A sole proprietorship is the simplest type of business you can form. Since you will be the only owner of the business, you and it, for all practical purposes, are one and the same. Consequently, all you need do is choose a business name and start finding customers. For security purposes, however, you may wish to obtain an Employment Identity Number (EIN) from the Internal Revenue Service. This way, you won’t have to use your Social Security number to identify your business when you send out invoices.
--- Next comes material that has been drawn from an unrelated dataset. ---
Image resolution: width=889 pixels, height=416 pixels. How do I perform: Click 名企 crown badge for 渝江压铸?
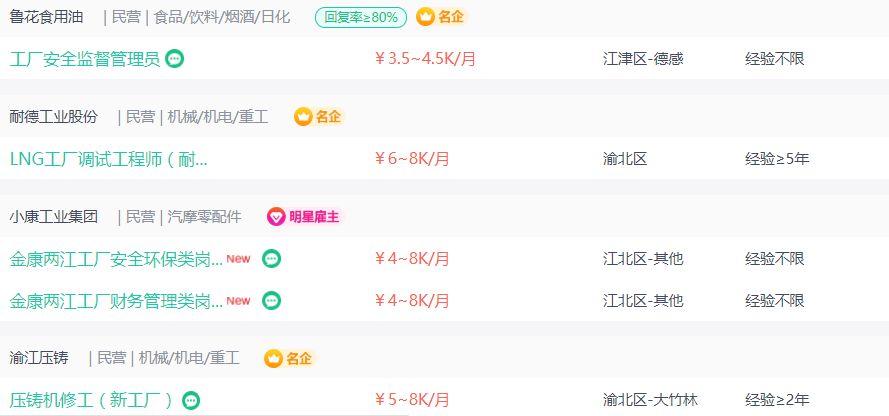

If you intend to go into business with someone else, you may wish to consider forming a partnership. If It is strongly advised that you draw up the partnership agreement and have all parties sign it so that the following can be set forth:
- What assets each partner brings to the partnership
- What percentage of the partnership each partner will own
- How the partnership’s profits and losses will be distributed between or among the partners
- How long the partnership will last
- What happens in the event of bankruptcy
- The type and amount of authority each partner will have
- How and by whom business decisions will be made
- How disputes will be resolved
- How a partner’s death or withdrawal will be handled
Establishing a corporation is more complicated than establishing a sole proprietorship or a partnership. First you will need to choose a corporate name that complies with your state’s corporate name requirements and conventions. Then you will need to decide which type of corporation you want to form. In general, your choices consist of the following:
- C corporation, i.e., “regular” corporation, that pays its own income taxes
- S corporation that passes through its profits, losses, deductions and credits to its shareholders
- LLC, i.e., Limited Liability Company, that’s a hybrid between a corporation and a partnership, offering many of the advantages of each
- Nonprofit corporation if you intend to use your business’s excess profits to benefit the organization rather than distributing them as additional dividends
You will then need to draft your articles of incorporation and bylaws to file with the business division of your secretary of state’s office. You’ll also need to purchase an official corporate seal. As a bankruptcy lawyer from The Law Offices of Ronald I. Chorches suggests, as you continue to build your business, always keep financial documents organized and in a safe place. So if you find yourself needing to access these for one reason or another, such as for tax purposes or filing for bankruptcy, they will be readily available.